1. Não se verifica contradição quanto ao argumento de que nem mesmo o acórdão proferido pelo Tribunal de origem afirma a existência de um grupo de Whats App, porquanto tal informação consta expressamente no decisum.
2. Não existe omissão quanto à tese de impossibilidade de utilização das referidas conversas como prova processual, sendo justamente essa a pretensão acolhida no acórdão de agravo regimental, ao considerar as mensagens obtidas por meio do print screen da tela da ferramenta WhatsApp Web como prova ilícita, determinando-se o desentranhamento dos autos, o que demonstra ausência de interesse recursal.
3. Não há contradição quanto ao alcance do reconhecimento da nulidade da prova, na premissa de ser impossível que esta Corte declarasse quais provas foram contaminadas, tarefa que competiria ao Juízo de primeiro grau, haja vista que esta Corte Superior manifestou-se, com base no julgamento do RHC 79.848, no sentido de que não há ilegalidade quanto à manutenção das demais provas produzidas após as diligências prévias da polícia realizadas em razão da notícia anônima dos crimes, razão pela qual foram mantidas.
4. Embargos de declaração rejeitados” (EDcl no AgRg no RHC 133430/PE, 6ª Turma, rel.
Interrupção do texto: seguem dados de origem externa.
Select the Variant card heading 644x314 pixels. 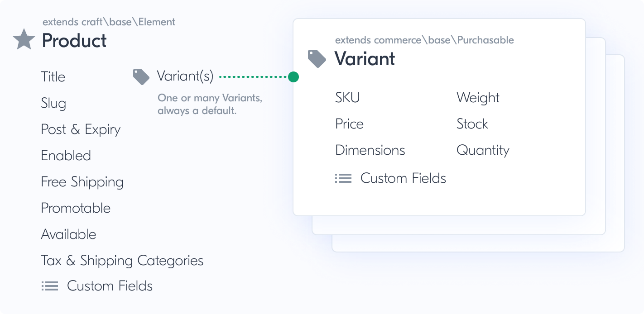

Des. Convocado Olindo Menezes, j. 01/06/2021, DJe 07/06/2021).
No acórdão recorrido, o colegiado invalidou a utilização de print screens de conversas por meio do WhatsApp Web como meio de prova no processo penal, com fundamento na sua ilicitude. O processo criminal é sobre um caso de corrupção ativa e passiva, que teve as investigações iniciadas a partir de notitia criminis prestada por um usuário de WhatsApp, que apresentou os prints das conversas com os réus.
A 6ª Turma do STJ entende que a possibilidade de alteração do conteúdo das conversas invalida a sua utilização como meio de prova no processo.
Essa concepção foi mantida no julgamento dos embargos declaratórios, com a ressalva de legalidade da manutenção das demais provas produzidas após as diligências prévias da polícia realizadas em razão da notícia anônima dos crimes, em virtude da ausência de contaminação destas pelo print screen (considerado como prova ilícita).
A principal crítica feita ao print é a facilidade em sua adulteração. Porém, a violação da integridade da tela impressa não difere muito da possibilidade de alteração (indevida ou não autorizada) de qualquer documento digitalizado ou criado eletronicamente.
A preocupação principal deveria estar na verificação da integridade do meio de prova (verificação dos metadados, registro da prova digital, análise da cadeia de custódia da prova, realização de perícia etc.) e não na proibição prévia de determinadas provas digitais.
Para esse fim, devem ser levadas em conta não apenas as normas sobre as provas, mas também acerca do procedimento probatório e do ônus da prova, para que haja segurança jurídica na admissibilidade das provas digitais no processo.